··· Information supplied
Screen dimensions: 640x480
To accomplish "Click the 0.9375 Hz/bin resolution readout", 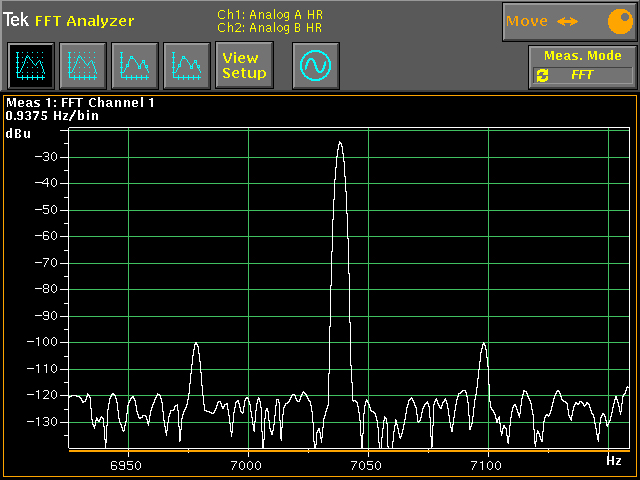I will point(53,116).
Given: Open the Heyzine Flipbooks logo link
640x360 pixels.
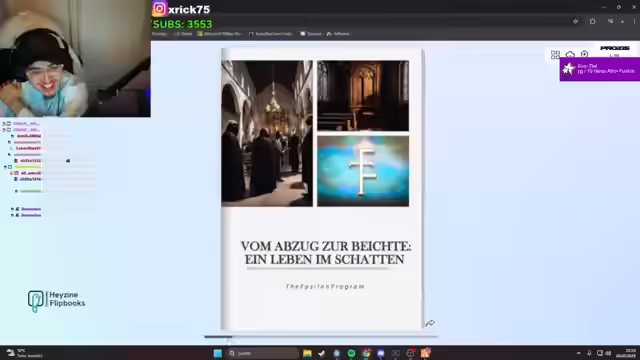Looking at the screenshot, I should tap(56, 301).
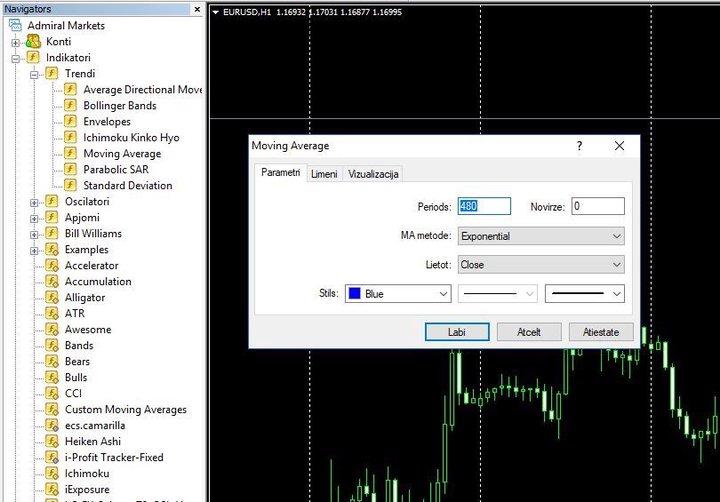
······
### Requirement
Copy everything in the listing from the line containing "Given: Open the Heyzine Flipbooks logo link" down to the end of the listing, both ends included, and leave the pictures out of your answer.

### In response
Given: Open the Heyzine Flipbooks logo link
640x360 pixels.
Looking at the screenshot, I should tap(56, 301).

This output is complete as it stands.